Building a Real Time Analytics Pipeline with Pulsar and Apache Spark
Harness the power of Apache Pulsar and Spark Structured Streaming to process real-time data at scale
In an era where decisions are increasingly driven by data, businesses need to act on insights in real time. Apache Pulsar and Apache Spark together form a robust foundation for real-time analytics pipelines. While Pulsar excels in scalable messaging and event delivery, Spark enables complex streaming computations at scale.
This post walks through building a real-time analytics pipeline using Apache Pulsar as the message broker and Apache Spark Structured Streaming for processing — providing a scalable, fault-tolerant framework to derive actionable insights instantly.
Why Apache Pulsar and Apache Spark?
Feature | Apache Pulsar | Apache Spark |
---|---|---|
Message Delivery | High-throughput pub-sub + queuing | Native Pulsar integration |
Multi-Tenancy & Geo-Rep | Built-in | Compatible with large-scale ingestion |
Event Time Support | Yes | Yes (with watermarking) |
Streaming Computation | No | Yes (Structured Streaming) |
Scalability | Horizontal (broker + bookies) | Horizontal (executors + drivers) |
By combining Pulsar and Spark, you get real-time messaging and distributed stream processing with rich SQL-like transformations.
Architecture Overview
[Producers] → [Apache Pulsar] → [Spark Structured Streaming] → [Data Lake / Dashboard]
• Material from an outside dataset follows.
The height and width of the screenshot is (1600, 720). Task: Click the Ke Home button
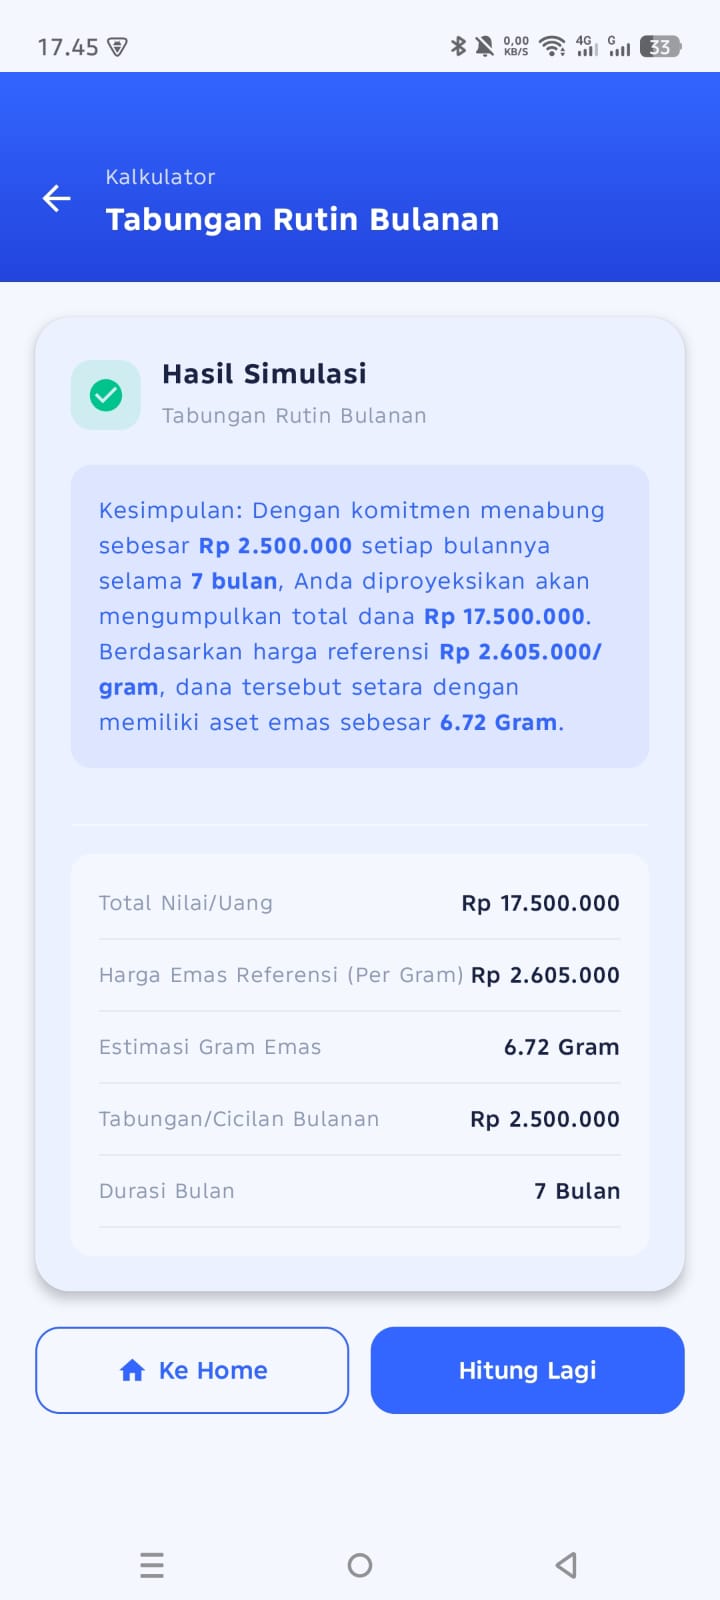[x=192, y=1370]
- Producers: Emit events (e.g., user clicks, IoT metrics)
- Pulsar: Buffers and streams events to consumers
- Spark: Transforms, aggregates, and persists data
- Sinks: Amazon S3, Delta Lake, Elasticsearch, or BI tools
Step 1: Setting Up Apache Pulsar
Start Pulsar in standalone mode (for local testing):
bin/pulsar standalone
Create a topic:
bin/pulsar-admin topics create persistent://public/default/user-events
Send sample data:
bin/pulsar-client produce persistent://public/default/user-events \
-m '{"user_id": 101, "action": "click", "ts": 1699999999}'
Step 2: Integrate Spark with Pulsar
Spark supports Pulsar as a source via pulsar-spark connector:
Add Maven coordinates:
<dependency>
<groupId>org.apache.pulsar</groupId>
<artifactId>pulsar-spark-connector_2.12</artifactId>
<version>3.0.0</version>
</dependency>
Step 3: Create Spark Structured Streaming Job
Example Scala code:
val spark = SparkSession.builder
.appName("Pulsar-Spark Analytics")
.master("local[*]")
.getOrCreate()
val df = spark.readStream
.format("pulsar")
.option("service.url", "pulsar://localhost:6650")
.option("topic", "persistent://public/default/user-events")
.load()
import spark.implicits._
val parsed = df.selectExpr("CAST(value AS STRING) as json")
.select(from_json($"json", schema_of[Event]).as("data"))
.select("data.*")
val agg = parsed
.withWatermark("ts", "2 minutes")
.groupBy(window($"ts", "1 minute"), $"action")
.count()
agg.writeStream
.outputMode("append")
.format("console")
.start()
.awaitTermination()
This example:
- Reads from a Pulsar topic
- Parses JSON event messages
- Applies watermarking for late data
- Aggregates by action type and 1-minute windows
Step 4: Sink to External Systems
You can write the output to:
- S3 / HDFS (via Parquet or Delta Lake)
- Elasticsearch for real-time dashboards
- Kafka or another Pulsar topic for chaining jobs
Example (write to file):
agg.writeStream
.outputMode("append")
.format("parquet")
.option("path", "/data/analytics/")
.option("checkpointLocation", "/data/checkpoints/")
.start()
Real-World Use Cases
- E-Commerce: Analyze user actions for personalization
- IoT: Aggregate sensor data across devices in real time
- Finance: Monitor fraud patterns using streaming anomaly detection
- Telecom: Track usage patterns and latency anomalies live
Monitoring & Fault Tolerance
- Use Pulsar Manager UI to monitor topic throughput and subscriptions
- Configure Spark Checkpointing to resume streams after failure
- Use structured logs and metrics sinks (e.g., Prometheus + Grafana)
Best Practices
- Use dedicated Pulsar partitions for parallel Spark readers
- Set processingTime triggers (e.g., every 10s) for predictable latency
- Design stateless streaming logic when possible
- Tune executor memory and cores for backpressure handling
Conclusion
Apache Pulsar and Apache Spark form a powerful stack for building real-time analytics pipelines. Pulsar’s distributed messaging guarantees and Spark’s streaming engine allow you to build pipelines that are scalable, fault-tolerant, and production-ready.
Whether you’re analyzing user activity, monitoring IoT devices, or processing transactions — this combo equips you with the tools to derive insights as data arrives.